Kim çözecek bu düğümü…

Her biri kendi memleketlerine hayırsız bu üçlü koordine mi?

Bütün dünyanın başına bela olmuş Amerika ve O’nun çiçeği burnunda Obama’sı?

Dünü bugününü tutmayan, kendini bile pazarlayan AB’mi?

Hangi çağın değerlerini temsil ettiği belli olmayan, yılana bile dost diye sarılan İran ile Suriye’mi?

Bir Amerikalı danışmanın hiç görmediği ve tanımadığı, dünyanın öbür ucundaki halk hakkında yazdığı rapor mu?

Ya da Türkiye’ye “geçerken uğrayan” uzak doğu liderleri, doğu Avrupa başkanları, büyük şirket sahipleri mi?

Hem tartışır hem de eğlenirken, ıslak otların içinde, her birimiz bir ağaca dayanmış bir anda gözlerimizi yummuş, dalıvermişiz. Uykusuzluktan değil de belki de sorunun cevabını içimizde aramamızdan dalıvermişiz…

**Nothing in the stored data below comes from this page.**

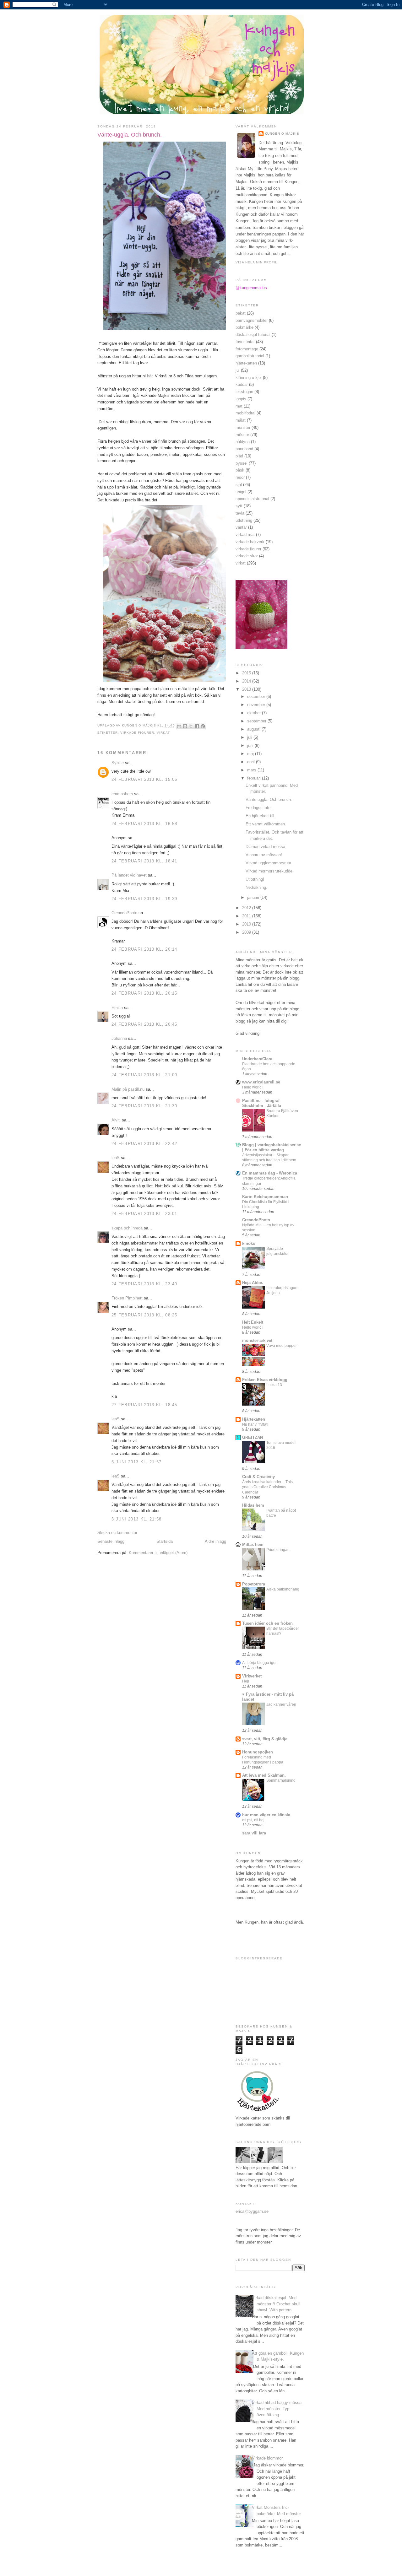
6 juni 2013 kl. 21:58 (136, 1519)
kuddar (242, 384)
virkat (163, 732)
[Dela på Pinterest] (203, 726)
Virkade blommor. (268, 2458)
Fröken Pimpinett (127, 1298)
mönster (243, 427)
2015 (247, 673)
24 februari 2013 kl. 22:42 (144, 1143)
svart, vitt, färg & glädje (264, 1738)
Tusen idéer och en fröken (267, 1623)
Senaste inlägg (110, 1541)
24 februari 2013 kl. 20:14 (144, 949)
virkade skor (247, 556)
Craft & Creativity (258, 1476)
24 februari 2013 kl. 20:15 (144, 993)
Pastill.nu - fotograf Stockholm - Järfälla (261, 1103)
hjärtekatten (246, 363)
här (149, 376)
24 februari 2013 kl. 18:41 (144, 861)
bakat (241, 313)
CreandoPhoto (124, 912)
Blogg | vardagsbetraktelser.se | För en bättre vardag (271, 1147)
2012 (247, 907)
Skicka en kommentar (117, 1532)
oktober (254, 712)
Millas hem (252, 1544)
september (257, 721)
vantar (241, 527)
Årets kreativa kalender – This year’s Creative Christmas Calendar (267, 1487)
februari (254, 778)
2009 (247, 932)
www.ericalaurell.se (261, 1082)
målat (241, 420)
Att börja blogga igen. (260, 1663)
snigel (241, 491)
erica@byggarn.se (252, 2211)
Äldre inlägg (215, 1541)
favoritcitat (245, 341)
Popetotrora (253, 1584)
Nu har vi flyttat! (255, 1424)
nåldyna (243, 441)
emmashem (122, 793)
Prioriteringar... (278, 1549)
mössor (242, 434)
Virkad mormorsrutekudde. (270, 871)
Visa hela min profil (256, 262)
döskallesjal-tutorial (253, 334)
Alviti (116, 1120)
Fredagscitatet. (259, 807)
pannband (244, 448)
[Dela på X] (191, 726)
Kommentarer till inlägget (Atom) (158, 1552)
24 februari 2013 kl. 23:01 (144, 1213)
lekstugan (244, 391)
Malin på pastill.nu (127, 1089)
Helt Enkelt (252, 1322)
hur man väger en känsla (266, 1814)
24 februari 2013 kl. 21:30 (144, 1106)
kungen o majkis (282, 133)
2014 (247, 681)
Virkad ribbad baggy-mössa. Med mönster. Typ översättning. (277, 2408)
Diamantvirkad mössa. (266, 846)
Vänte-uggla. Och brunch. (269, 799)
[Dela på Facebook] (197, 726)
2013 (247, 689)
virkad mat (245, 534)
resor (240, 477)
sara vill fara (254, 1833)
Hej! (245, 1681)
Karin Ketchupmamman (265, 1196)
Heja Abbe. (252, 1282)
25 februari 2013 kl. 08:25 (144, 1315)
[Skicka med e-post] (179, 726)
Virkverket (252, 1676)
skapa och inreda (127, 1228)
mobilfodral (245, 413)
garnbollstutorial (250, 356)
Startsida (164, 1541)
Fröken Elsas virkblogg (264, 1379)
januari (253, 897)
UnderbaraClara (257, 1058)
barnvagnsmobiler (252, 320)
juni (251, 745)
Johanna (119, 1038)
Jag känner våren (281, 1704)
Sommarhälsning (281, 1780)
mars (252, 770)
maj (251, 753)
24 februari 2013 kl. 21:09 (144, 1074)
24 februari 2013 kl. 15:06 (144, 779)
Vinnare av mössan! (264, 854)
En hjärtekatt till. (260, 815)
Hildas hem (253, 1505)
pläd (239, 456)
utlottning (244, 520)
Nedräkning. (256, 887)
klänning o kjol (249, 377)
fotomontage (247, 349)
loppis (241, 399)
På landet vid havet (129, 875)
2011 (247, 916)
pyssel (241, 463)
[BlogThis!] (185, 726)
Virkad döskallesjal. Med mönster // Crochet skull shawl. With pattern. (276, 2303)
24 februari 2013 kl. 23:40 (144, 1284)
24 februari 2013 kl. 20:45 (144, 1024)
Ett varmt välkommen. (266, 824)
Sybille (117, 762)
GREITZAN (252, 1437)
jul (238, 370)
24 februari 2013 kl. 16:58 (144, 823)
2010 (247, 924)
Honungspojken (257, 1752)
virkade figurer (137, 732)
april (251, 761)
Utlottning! (255, 879)
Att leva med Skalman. (264, 1775)
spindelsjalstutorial (252, 498)
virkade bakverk (250, 541)
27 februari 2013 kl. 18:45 (144, 1404)
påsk (240, 470)
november (256, 704)
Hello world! (252, 1087)
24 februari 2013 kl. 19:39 (144, 898)
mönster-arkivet (257, 1340)
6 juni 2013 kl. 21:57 (136, 1462)
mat (239, 406)
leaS (115, 1157)
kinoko (248, 1243)
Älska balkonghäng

Bir de bakmışız Amed’de, 35 koğuşta Mazlum’un çaktığı üç kibrit olmuşuz.

Bir de bakmışız Botan’da ARGK’yi halkın kulaklarına fısıldayan Agit olmuşuz.

Bir de bakmışız Lice’de, omzumuzda şehit cenazesi, ayaklanmış halk olmuşuz.

Bir de bakmışız Dersim’de bin yılların tohumunu atan Zilan olmuşuz.

Bir de bakmışız Adana’da, Mersin’de panzer kovalayan küçük generaller olmuşuz.

Bir de bakmışız Amara’da “ölümüne Önderlik” diyen Mustafa ile Mahsum olmuşuz.

Bir de bakmışız Besta’da, tüm egemenliğe karşı silahlanmış gencecik Karker Cudi olmuşuz.

Derken, gerilla sezgisinden olacak, hepimiz ıslak otların içinde, birer ağaca dayanmışken gözlerimizi açık ve omuzlarımıza dayadığımız namlulara bakarken bulduk. Ve sessizce güldük. Kim çözecek bu düğümü… Cevabı, arkasından söz beklemeyen o anlamlı tebessümlerde.

Mevsimlerden bahar…başkalarını bilmem ama bizde hep aynı telaş, hep aynı heyecan.